If you are still developing WordPress sites on a local MAMP or XAMPP setup, you are working in the past. In my role as WordPress Lead at Codemoly, I’ve seen firsthand how “environment drift” the difference between your computer and the live server causes 90% of deployment headaches. The solution? Docker.
What is Containerization?
Think of Docker like a shipping container. Instead of just sending your code to a server and hoping the server has the right version of PHP or MySQL, you pack the code, the OS, the PHP version, and the server config into one “container.” It works exactly the same on your laptop as it does on a high-end VPS.
The DevOps Advantage
Using Docker and CI/CD (Continuous Integration/Continuous Deployment) pipelines changes the game:
- Instant Rollbacks: If a deployment fails, you can revert to the previous container version in seconds.
- Microservices: You can separate your database, your web server, and your caching layer into different containers, making it easier to scale specific parts of your site as traffic grows.

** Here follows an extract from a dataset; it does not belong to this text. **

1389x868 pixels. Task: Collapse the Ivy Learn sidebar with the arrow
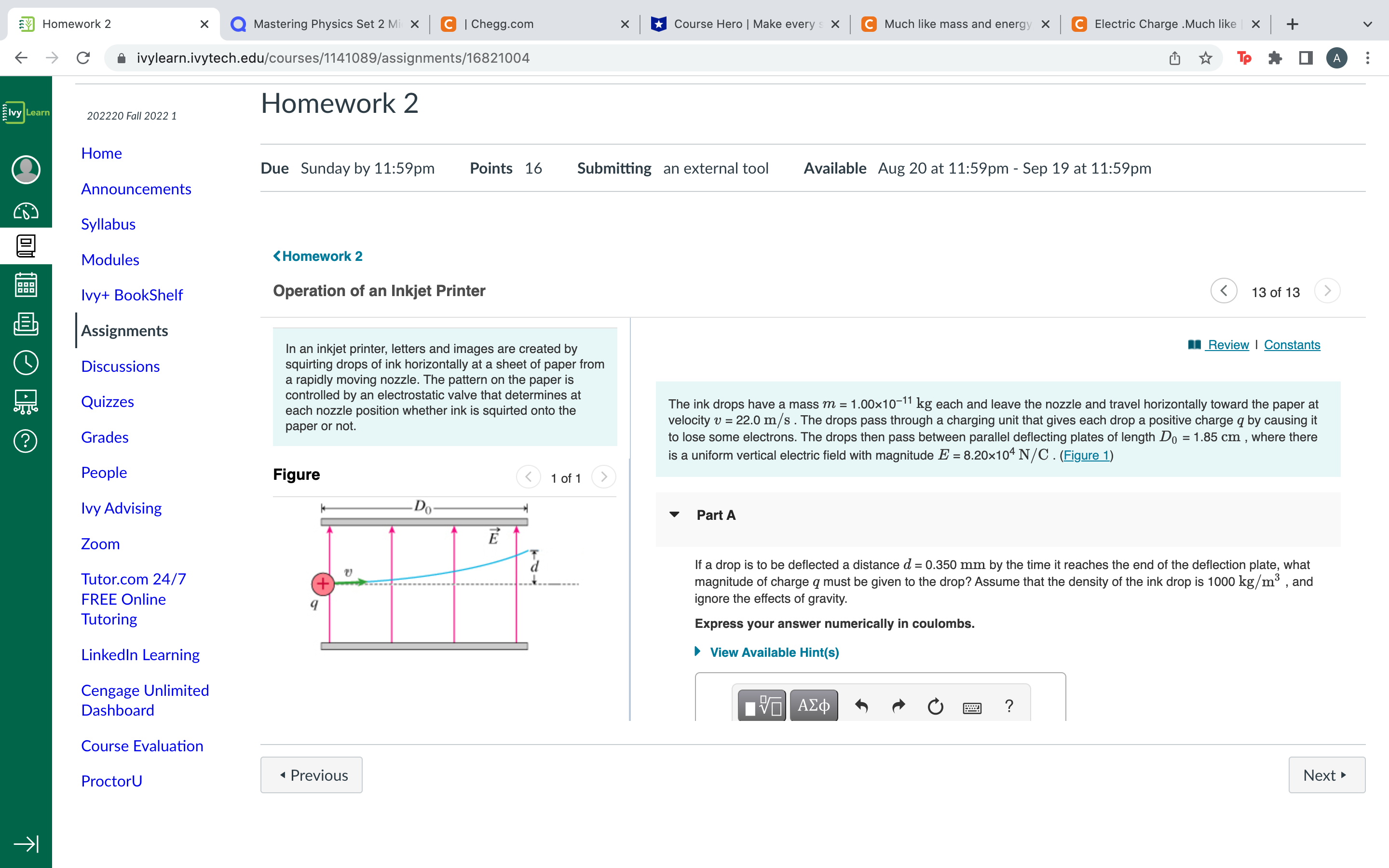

- Clean Environments: No more “ghost” files or messy server configurations. When you update a container, you’re starting with a fresh, optimized slate.
Building for the Future
For a business, this means faster updates, fewer bugs, and zero downtime. I focus on building these modern workflows because they ensure that your “sales engine” is not just powerful, but also agile enough to change as fast as the market does.